RNA-seq transcriptome profiling of upland cotton (Gossypium hirsutum) root tissue under water-deficit stress

Authors: Bowman, Megan; Park, Wonkeun; Bauer, Philip; UDALL, J. - Brigham Young University; PAGE, J. - Brigham Young University; RANEY, J. - Brigham Young University; Scheffler, Brian; JONES, D - Cotton, Inc; Campbell, Benjamin - Todd

Submitted to: PLOS ONE
Publication Type: Peer Reviewed Journal
Publication Acceptance Date: 12/3/2013
Publication Date: 12/6/2013
Citation: Bowman, M.J., Park, W., Bauer, P.J., Udall, J.A., Page, J.T., Raney, J., Scheffler, B.E., Jones, D.C., Campbell, B.T. 2013. RNA-seq transcriptome profiling of upland cotton (Gossypium hirsutum) root tissue under water-deficit stress. PLoS One. 8:e82634.

Interpretive Summary: This manuscript describes an RNA sequencing project to measure global gene expression patterns in the root tissues of field grown upland cotton under water deficit stress. Differential expression patterns of specific candidate genes associated with water deficit stress were confirmed using Real time quantitative polymerase chain reaction (RT-qPCR). Additionally, a computational pipeline was used to classify the putative genome localization of genes identified by the RNA sequencing evaluation.

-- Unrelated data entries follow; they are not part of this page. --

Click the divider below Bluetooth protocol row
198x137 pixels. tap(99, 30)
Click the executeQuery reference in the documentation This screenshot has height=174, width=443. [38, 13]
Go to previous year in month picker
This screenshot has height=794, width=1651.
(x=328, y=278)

Technical Abstract: An RNA-Seq experiment was performed using field grown cotton plants subjected to different water supplies (well-watered and naturally rain fed) to identify differentially expressed transcripts under water-deficit stress. Our work constitutes the first application of the newly published diploid D5 Gossypium raimondii sequence in the study of tetraploid AD1 upland cotton RNA-seq transcriptome analysis. A total of 1,530 transcripts were differentially expressed between well-watered and water-deficit stressed root tissues, in patterns confirming the accuracy of this technique for future studies in cotton genomics. Additionally, putative sequence based genome localization of differentially expressed transcripts has detected A2 genome specific gene expression under water-deficit stress. These data will facilitate efforts to understand the complex responses governing transcriptomic regulatory mechanisms and to identify candidate genes that may benefit applied plant breeding programs.